§ **Passage source**:
Motl en Amérique de Sholem-Aleikhem (1859-1916), second tome de Motl fils du chantre, reprend l’histoire du jeune héros narrateur, à commencer par sa traversée de l’océan en famille et leur arrivée à Manhattan. Tout en dépeignant le milieu des immigrants juifs à New York au début du XXe siècle, ce texte piquant, drôle et enjoué constitue un tour de force linguistique, mettant en scène la mort programmée du yiddish.
L’américanisation – appelée « la mondialisation » – ne date pas d’hier, comme on le voit dans ce roman, publié en forme de feuilleton entre 1907 et 1916 par Sholem-Aleikhem, né Sholem Rabinovitch à Pereïaslav (ville natale du grand-père de votre chroniqueur) dans l’Empire russe. L’auteur avait une belle plume en russe, comme en a attesté Gorki, et hésita avant de choisir le yiddish, dont il deviendra l’un des trois pères fondateurs de la littérature contemporaine.

§ **À faire**:
1. D'après le passage source, entre quelles années le roman a-t-il paru en feuilleton ?
2. Ces affirmations concordent-elles avec le passage source ? (a) Motl en Amérique est le premier tome de Motl fils du chantre. (b) Sholem-Aleikhem est né à Pereïaslav. (c) Gorki a attesté le talent de l'auteur en russe.
3. Poursuivez le passage source sur Motl en Amérique à partir de sa dernière phrase.

§ **Entrées répertoriées**:

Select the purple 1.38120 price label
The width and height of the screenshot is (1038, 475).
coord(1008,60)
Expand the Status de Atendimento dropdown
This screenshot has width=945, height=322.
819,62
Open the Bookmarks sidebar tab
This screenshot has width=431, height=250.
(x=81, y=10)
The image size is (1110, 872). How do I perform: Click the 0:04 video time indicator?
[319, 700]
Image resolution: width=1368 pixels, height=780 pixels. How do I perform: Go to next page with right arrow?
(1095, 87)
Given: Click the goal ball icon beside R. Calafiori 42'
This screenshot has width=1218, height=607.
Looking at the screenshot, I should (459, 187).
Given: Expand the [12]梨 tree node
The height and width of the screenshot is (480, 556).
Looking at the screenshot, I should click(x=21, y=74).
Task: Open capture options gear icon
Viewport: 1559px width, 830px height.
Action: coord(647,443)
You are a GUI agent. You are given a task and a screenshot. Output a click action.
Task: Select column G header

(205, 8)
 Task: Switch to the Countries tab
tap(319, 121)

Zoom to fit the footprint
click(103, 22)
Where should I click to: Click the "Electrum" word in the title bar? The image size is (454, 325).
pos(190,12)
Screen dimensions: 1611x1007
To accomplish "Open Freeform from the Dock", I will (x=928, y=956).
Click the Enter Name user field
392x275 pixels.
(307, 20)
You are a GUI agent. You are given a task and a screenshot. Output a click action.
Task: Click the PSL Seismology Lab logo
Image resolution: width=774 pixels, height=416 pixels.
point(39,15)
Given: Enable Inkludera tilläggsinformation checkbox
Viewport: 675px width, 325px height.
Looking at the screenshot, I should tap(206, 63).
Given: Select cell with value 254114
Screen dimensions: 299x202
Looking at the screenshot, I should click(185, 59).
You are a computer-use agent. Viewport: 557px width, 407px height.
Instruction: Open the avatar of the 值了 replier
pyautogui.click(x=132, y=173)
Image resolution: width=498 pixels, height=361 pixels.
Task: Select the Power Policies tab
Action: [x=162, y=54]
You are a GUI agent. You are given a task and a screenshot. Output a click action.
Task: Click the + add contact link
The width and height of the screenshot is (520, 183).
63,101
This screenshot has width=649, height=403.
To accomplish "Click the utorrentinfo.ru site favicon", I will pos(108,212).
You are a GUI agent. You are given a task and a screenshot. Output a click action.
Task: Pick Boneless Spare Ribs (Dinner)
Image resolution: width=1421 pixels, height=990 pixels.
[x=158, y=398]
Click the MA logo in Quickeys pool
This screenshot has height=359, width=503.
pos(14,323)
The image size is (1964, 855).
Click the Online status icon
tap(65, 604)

§ **Réponses par consigne**:
1. Entre 1907 et 1916.

2.
(a) Non : « second tome de Motl fils du chantre ».
(b) Oui : « né Sholem Rabinovitch à Pereïaslav ».
(c) Oui : « L’auteur avait une belle plume en russe, comme en a attesté Gorki ».

3.
Choix compliqué, parce que cette littérature est « mort-née », selon l’expression d’Isaac Bashevis Singer : comme la Vierge en face de son bébé, on pressent une courte espérance de vie. Choix sacrificiel, parce que rien ne peut résister à l’effet rouleau compresseur du pays d’Oncle Sam, « cimetière des langues » selon la formule de Lauren Groff. Il semble donc logique que Motl fils du chantre débute par le récit d’une mort, celle du père du héros. Et d’apprendre que la famille a failli rater le train de départ du shtetl parce que la veuve voulait se recueillir une ultime fois devant le tombeau du défunt. Quitter Kasrilevkè implique l’enterrement d’une langue, d’une culture, d’une façon de vivre, celles des patriarches. Le titre même du roman est un clin d’œil à la figure paternelle, et davantage en yiddish, où le possessif est signalé par l’ajout d’un « s » après le substantif : Motl Peyse dem khasns. Un fils à papa, éternellement.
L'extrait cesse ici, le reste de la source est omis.